STATED TASK ->
Please gather every line from the rows below that contains the word "heading", and copy each one out in full.

--- START ---

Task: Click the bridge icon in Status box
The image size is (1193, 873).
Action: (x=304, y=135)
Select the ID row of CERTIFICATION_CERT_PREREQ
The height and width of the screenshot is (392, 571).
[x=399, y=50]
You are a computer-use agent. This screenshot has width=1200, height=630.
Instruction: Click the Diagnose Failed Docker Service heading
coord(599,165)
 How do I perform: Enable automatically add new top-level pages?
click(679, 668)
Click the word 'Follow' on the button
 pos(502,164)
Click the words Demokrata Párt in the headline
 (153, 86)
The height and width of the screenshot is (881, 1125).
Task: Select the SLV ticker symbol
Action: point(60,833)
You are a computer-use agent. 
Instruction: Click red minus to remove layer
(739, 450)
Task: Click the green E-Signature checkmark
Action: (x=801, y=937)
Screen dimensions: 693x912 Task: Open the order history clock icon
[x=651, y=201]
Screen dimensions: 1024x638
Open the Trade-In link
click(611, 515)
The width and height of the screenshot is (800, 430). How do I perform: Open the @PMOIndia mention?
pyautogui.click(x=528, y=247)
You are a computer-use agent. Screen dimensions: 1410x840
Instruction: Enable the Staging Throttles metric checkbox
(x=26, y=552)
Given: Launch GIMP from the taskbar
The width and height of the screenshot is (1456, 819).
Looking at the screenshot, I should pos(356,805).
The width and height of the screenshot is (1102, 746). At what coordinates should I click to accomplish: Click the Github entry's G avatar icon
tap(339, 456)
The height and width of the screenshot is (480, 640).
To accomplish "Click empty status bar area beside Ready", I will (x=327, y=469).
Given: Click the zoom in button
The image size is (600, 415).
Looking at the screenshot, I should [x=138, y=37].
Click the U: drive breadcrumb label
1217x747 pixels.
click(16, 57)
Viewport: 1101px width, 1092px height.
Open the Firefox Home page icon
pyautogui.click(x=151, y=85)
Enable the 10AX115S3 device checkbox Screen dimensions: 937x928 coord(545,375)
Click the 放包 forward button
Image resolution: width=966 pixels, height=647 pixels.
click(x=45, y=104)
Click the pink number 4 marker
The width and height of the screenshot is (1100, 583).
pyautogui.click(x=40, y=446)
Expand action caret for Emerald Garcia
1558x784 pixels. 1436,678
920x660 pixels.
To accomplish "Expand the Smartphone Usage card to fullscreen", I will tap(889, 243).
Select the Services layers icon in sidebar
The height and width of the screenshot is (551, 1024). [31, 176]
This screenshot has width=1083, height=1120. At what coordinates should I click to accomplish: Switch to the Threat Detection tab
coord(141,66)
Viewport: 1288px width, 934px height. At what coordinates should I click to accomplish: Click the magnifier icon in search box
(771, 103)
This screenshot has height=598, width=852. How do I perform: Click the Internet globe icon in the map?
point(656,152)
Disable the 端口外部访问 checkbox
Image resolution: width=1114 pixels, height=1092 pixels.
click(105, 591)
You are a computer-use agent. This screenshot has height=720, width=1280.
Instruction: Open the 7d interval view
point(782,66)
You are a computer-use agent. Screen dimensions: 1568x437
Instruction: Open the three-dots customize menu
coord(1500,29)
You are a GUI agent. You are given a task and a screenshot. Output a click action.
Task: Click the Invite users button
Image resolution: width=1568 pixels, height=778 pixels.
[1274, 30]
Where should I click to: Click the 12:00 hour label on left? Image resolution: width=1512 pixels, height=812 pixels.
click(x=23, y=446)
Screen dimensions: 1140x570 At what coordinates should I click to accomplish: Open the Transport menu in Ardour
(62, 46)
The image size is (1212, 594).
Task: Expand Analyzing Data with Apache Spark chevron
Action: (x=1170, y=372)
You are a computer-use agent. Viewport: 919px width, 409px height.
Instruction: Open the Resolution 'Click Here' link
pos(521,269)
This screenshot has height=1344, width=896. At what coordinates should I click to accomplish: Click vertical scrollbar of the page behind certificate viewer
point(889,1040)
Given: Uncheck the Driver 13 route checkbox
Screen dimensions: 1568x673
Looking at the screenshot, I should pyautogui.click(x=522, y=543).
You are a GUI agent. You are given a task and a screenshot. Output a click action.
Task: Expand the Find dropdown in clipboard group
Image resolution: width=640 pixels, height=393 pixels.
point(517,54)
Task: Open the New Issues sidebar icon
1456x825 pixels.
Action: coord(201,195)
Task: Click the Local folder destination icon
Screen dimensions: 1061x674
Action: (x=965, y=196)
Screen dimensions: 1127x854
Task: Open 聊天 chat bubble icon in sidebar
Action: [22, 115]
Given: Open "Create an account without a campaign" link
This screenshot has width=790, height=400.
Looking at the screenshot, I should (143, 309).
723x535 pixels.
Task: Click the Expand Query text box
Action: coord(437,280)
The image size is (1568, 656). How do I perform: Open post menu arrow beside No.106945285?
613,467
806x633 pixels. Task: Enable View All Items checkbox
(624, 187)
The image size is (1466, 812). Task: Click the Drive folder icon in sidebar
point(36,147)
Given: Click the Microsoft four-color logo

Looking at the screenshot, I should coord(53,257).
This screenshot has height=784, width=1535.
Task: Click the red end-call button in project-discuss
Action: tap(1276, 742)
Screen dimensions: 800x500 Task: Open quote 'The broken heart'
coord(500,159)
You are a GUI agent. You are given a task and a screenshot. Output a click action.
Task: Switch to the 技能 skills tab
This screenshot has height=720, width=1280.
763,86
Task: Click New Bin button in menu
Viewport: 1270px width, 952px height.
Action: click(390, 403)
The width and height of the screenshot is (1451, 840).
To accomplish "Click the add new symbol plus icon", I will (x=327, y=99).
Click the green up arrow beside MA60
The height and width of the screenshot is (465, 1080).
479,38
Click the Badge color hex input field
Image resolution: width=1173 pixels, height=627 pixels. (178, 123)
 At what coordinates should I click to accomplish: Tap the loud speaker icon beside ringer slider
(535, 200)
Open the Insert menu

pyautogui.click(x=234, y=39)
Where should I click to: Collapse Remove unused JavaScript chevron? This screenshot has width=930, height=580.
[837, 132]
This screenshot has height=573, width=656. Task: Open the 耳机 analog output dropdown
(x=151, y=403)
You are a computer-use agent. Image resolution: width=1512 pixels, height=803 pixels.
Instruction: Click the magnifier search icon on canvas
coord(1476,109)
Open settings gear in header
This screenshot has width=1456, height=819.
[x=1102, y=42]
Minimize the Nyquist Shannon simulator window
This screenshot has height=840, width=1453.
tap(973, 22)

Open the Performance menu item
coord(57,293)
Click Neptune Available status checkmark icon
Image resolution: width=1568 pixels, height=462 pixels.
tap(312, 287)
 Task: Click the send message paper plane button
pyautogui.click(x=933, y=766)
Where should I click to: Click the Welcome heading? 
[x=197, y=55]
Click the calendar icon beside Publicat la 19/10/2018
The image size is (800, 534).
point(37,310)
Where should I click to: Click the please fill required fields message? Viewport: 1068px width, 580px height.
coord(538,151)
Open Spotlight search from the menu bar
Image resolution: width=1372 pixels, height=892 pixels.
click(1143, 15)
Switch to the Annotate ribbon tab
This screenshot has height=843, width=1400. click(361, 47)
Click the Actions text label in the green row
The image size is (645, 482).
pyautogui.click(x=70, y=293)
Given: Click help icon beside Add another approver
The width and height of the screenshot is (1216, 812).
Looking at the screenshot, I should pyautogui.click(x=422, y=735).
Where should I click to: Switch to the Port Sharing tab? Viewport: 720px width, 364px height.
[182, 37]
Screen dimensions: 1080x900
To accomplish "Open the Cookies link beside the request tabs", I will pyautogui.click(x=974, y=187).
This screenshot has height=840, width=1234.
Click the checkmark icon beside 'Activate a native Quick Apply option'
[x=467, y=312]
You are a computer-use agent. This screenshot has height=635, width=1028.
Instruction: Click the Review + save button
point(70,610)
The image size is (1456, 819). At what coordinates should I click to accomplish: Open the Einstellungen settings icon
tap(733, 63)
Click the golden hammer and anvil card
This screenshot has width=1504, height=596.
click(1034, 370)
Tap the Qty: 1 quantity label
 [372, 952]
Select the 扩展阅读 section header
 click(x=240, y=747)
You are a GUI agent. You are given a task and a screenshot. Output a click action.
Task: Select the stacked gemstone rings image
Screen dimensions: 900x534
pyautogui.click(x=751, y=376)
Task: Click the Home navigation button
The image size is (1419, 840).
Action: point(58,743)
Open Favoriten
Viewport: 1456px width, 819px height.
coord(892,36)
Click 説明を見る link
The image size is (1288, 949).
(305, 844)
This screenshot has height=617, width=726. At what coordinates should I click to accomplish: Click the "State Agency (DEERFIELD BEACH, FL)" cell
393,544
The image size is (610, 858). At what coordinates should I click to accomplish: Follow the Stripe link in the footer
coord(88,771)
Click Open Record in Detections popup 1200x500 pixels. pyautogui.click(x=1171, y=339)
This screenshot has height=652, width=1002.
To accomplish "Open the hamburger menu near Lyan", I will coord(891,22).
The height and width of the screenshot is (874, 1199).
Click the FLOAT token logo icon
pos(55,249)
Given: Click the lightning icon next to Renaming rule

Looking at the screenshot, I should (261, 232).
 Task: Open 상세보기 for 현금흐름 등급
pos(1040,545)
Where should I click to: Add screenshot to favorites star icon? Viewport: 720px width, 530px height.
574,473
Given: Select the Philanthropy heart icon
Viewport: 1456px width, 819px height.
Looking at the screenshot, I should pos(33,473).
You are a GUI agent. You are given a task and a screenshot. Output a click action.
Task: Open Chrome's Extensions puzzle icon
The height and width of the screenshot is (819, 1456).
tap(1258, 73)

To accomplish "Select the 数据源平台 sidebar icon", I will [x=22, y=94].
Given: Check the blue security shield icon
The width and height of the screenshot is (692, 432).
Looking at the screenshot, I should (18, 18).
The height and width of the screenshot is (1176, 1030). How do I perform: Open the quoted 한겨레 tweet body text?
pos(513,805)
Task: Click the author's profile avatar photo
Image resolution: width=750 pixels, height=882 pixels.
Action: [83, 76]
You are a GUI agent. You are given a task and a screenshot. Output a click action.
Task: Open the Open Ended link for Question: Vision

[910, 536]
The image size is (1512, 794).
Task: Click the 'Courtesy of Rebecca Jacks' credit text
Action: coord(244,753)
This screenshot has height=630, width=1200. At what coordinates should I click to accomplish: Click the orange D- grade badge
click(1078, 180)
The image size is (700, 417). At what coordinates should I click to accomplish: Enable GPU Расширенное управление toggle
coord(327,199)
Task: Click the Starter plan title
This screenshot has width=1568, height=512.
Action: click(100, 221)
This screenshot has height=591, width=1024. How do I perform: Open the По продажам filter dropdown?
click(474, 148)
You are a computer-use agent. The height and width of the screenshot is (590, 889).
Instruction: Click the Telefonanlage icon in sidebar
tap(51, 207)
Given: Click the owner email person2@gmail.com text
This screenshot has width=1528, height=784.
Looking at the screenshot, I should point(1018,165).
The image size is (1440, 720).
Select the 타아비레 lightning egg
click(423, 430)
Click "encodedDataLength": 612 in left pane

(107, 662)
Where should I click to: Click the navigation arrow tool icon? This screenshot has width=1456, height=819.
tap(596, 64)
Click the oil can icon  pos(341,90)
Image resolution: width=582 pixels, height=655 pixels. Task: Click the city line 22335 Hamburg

--- END ---

RESPONSE ->
Instruction: Click the Diagnose Failed Docker Service heading
Where should I click to: Click the Welcome heading? 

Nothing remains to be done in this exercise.